第一章
夜守孤館
九十年代末的濟南,老城區的路燈還帶著昏黃的光暈,像蒙塵的銅錢散落在青石板路上。省博物館舊址藏在經十路深處,紅牆黛瓦的建築群在夜色中透著股沉鬱的古意,尤其是東邊那片碑院,數百塊明清古墓石碑橫七豎八地摞著,白天看便陰森,到了夜裡更像一群沉默的鬼魂。
我叫陳默,剛從曆史係畢業,托了導師的關係纔得到這份博物館夜班保安的工作。麵試時館長反複強調,夜班隻需要定時巡邏,鎖好展廳門窗,尤其不能靠近東邊碑院——“那地方邪性,夜裡彆給自己找不痛快”。
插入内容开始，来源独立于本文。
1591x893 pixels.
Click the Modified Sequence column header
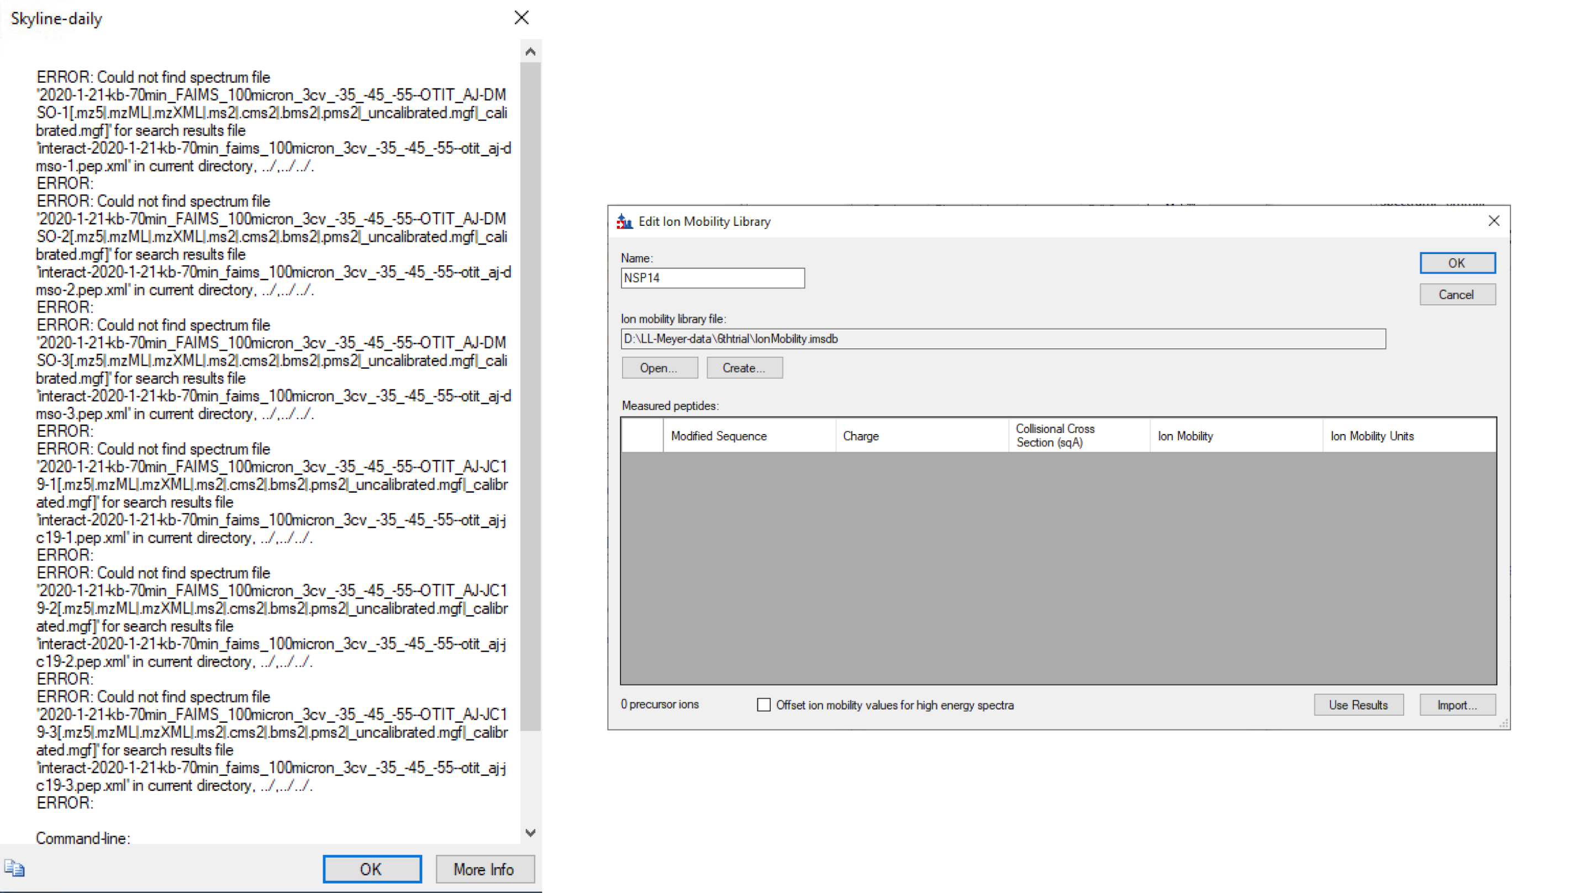(x=749, y=436)
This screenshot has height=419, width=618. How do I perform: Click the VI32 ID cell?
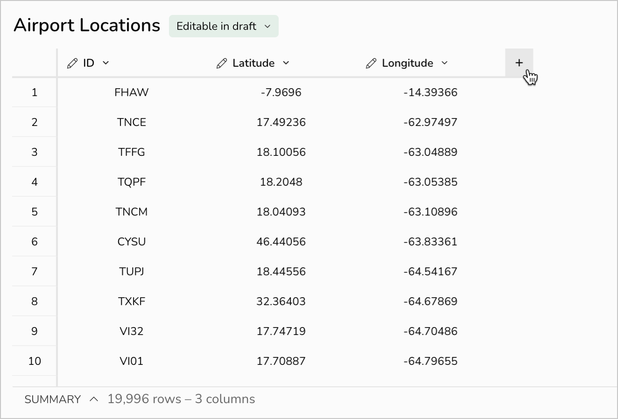click(x=132, y=331)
當時我隻當是老人迷信,笑著應下,直到上崗第一晚,才明白這話裡的分量。
值班室在主館一樓西側,推窗就能看到碑院的鐵門。鐵門是老式的鑄鐵款,鏽跡斑斑,門栓上掛著把大銅鎖,鎖芯裡積滿了灰塵。我接班時,白班保安老李頭哆哆嗦嗦地把鑰匙交給我,眼神躲閃著不敢看碑院方向:“小陳啊,夜裡巡邏彆偷懶,但也彆多事,聽到啥動靜都當沒聽見,看到啥也彆深究,熬過十二點就安全了。”
我嘴上應著,心裡卻不以為然。鋪開巡邏記錄表,我按照規定每隔一小時起身巡查一次。主館展廳裡陳列著青銅器、陶瓷器,月光透過高大的玻璃窗灑進來,文物的影子被拉得老長,倒真有幾分瘮人。前兩次巡邏一切正常,直到淩晨一點那趟,意外發生了。
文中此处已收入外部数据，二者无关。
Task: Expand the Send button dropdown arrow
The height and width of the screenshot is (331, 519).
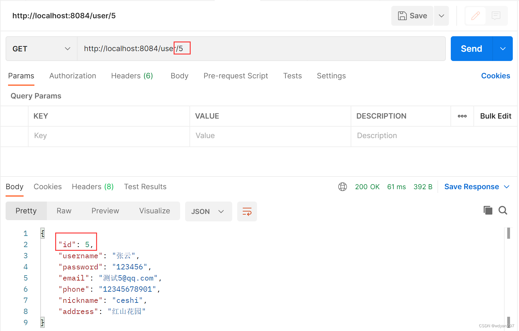Action: 502,49
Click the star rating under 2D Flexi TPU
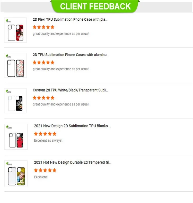 (43, 27)
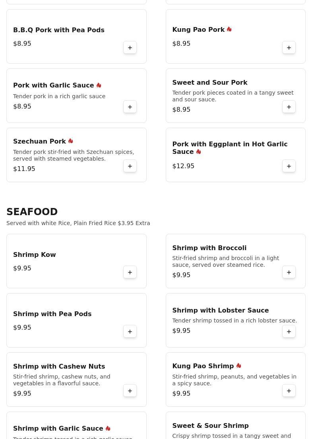The width and height of the screenshot is (312, 439).
Task: Click the Shrimp with Garlic Sauce title
Action: 58,429
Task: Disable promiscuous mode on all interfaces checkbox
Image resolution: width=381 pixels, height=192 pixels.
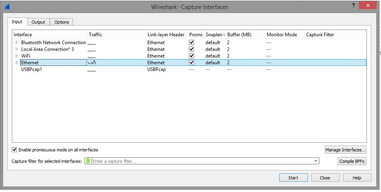Action: [15, 150]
走到主館東側走廊時,我忽然聽到一陣輕微的“簌簌”聲,像是有人在翻動紙張,又像是布料摩擦石碑的聲響。聲音斷斷續續,從碑院方向傳來,隔著厚厚的牆壁都能清晰分辨。我心裡一緊,想起老李頭的話,腳步頓在原地。按規定,夜班保安不能擅自開啟碑院鐵門,但那聲音實在蹊蹺,好奇心終究壓過了恐懼。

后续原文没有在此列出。